En ouvrant les possibilités de déplacement au-delà de ce qu’avaient imaginé Glass et Bob Wilson, mais dans un lien de filiation, Kennedy et Selg placent le spectateur comme acteur de l’opéra. Au début, on bouge, on discute, on s’interroge comme si l’on se trouvait au Musée du Quai Branly en train de commenter les artéfacts d’un peuple inconnu. Rapidement, on s’assoit pour contempler le quotidien et les rituels des autochtones comme si nous étions les villageois. Un performeur propose un jeu ancestral à base d’os à des spectateurs, tandis qu’un autre surveille sa chèvre (une vraie).
Sous forme de grand patchwork, les imprimés du décor, réalisés à partir d’une technique d’art génératif, reprennent le principe répétitif des motifs musicaux.

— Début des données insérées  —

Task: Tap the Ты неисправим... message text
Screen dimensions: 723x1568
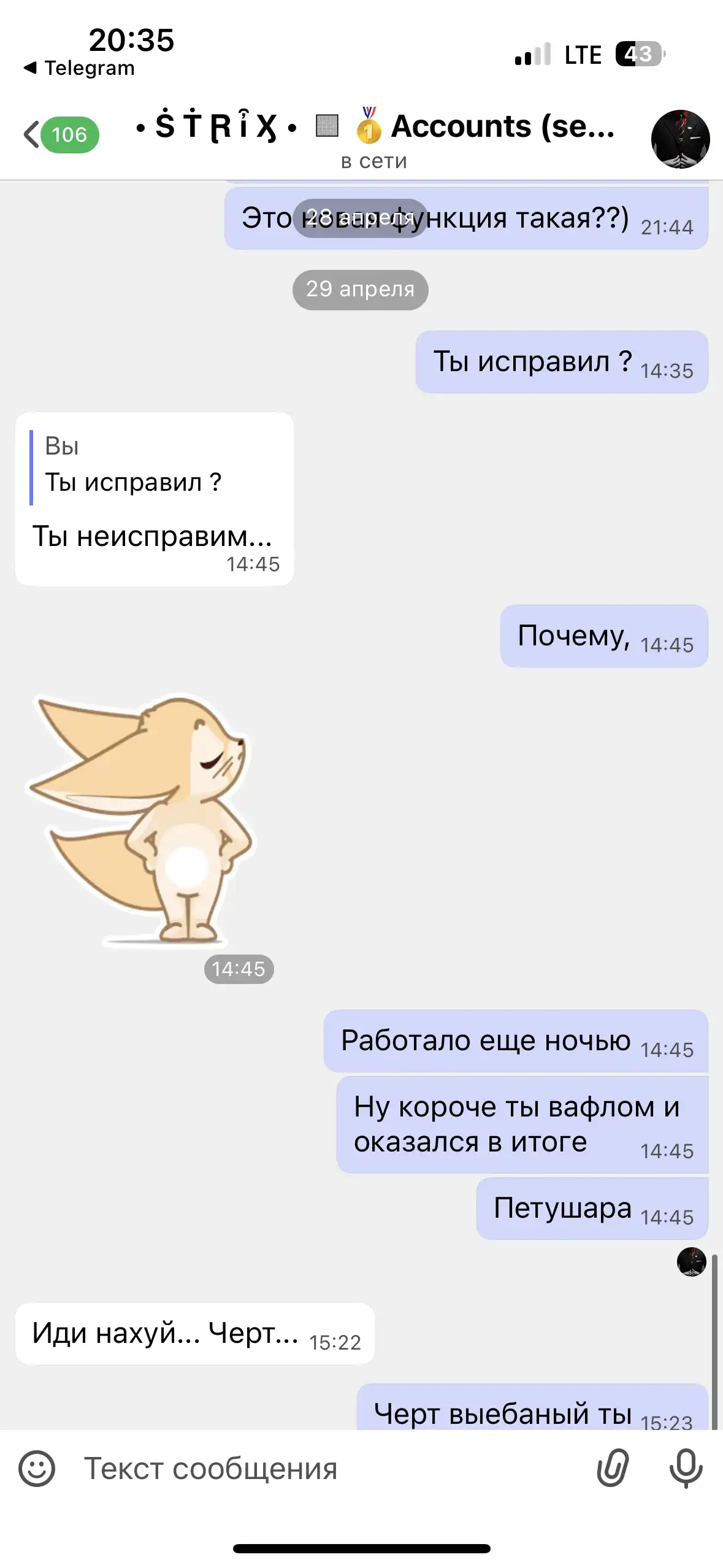Action: click(152, 536)
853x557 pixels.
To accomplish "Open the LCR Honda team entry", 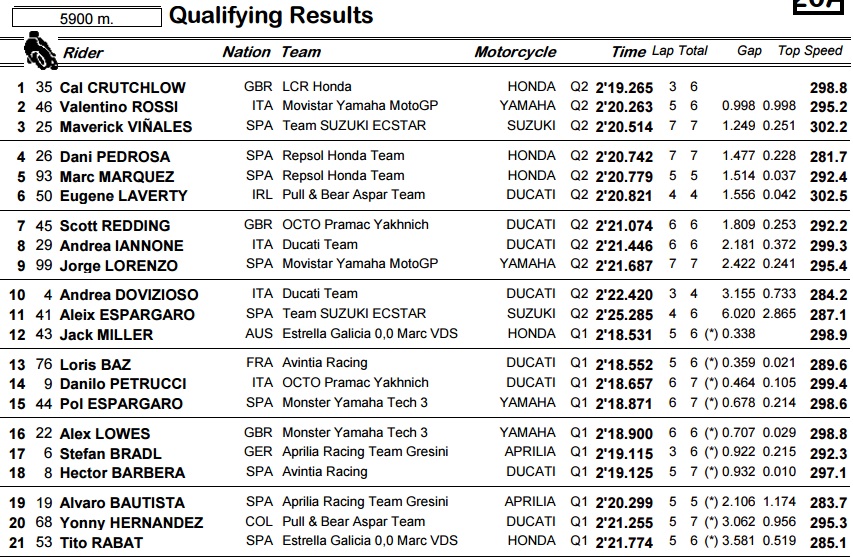I will click(x=317, y=86).
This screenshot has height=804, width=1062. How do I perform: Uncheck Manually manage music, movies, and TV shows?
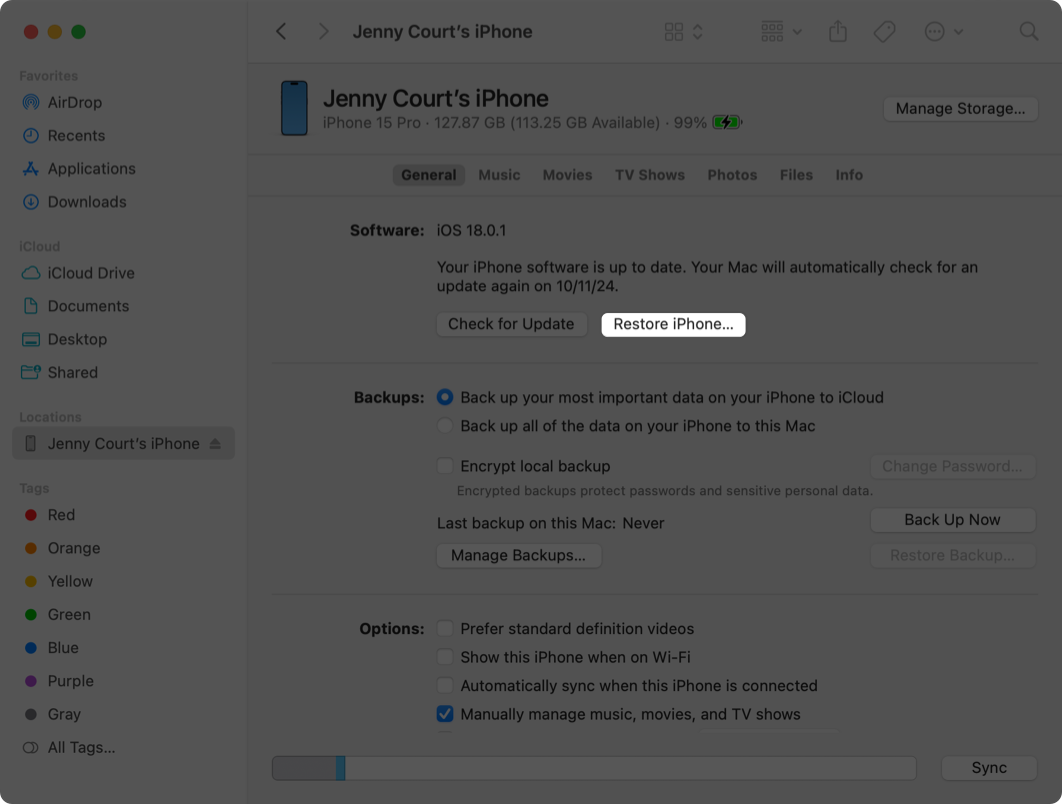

Si les associations de couleurs – jaune, marron, rose et bleu – peuvent surprendre et donner, de loin comme de près, une impression de laideur, le spectateur ne s’en rend bientôt plus compte tant l’espace dans lequel il évolue est cohérent. Disséminées un peu partout, les traces d’une civilisation précédente – logo de l’atome, formules de la relativité générale – rappellent la figure d’Einstein comme un dieu inconnu mais vénéré.
Pour rythmer ce quotidien, le chef André de Ridder coordonne magistralement musiciens et chanteurs depuis une petite fosse que les spectateurs ont tout le loisir d’observer de près. Seule instrumentiste sur scène, la violoniste Diamanda Dramm prend part aux rituels du village représentant l’importance de la musique dans la structuration de la société. Aussi bien servie, la musique de Philip Glass créé un état de stase, à tel point que les trois heures trente d’opéra ne se ressentent pas. On regrette cependant que les chanteurs aient un son d’ensemble très hétérogène : surtout chez les femmes qui laissent entendre des vibratos trop différents et trop présents.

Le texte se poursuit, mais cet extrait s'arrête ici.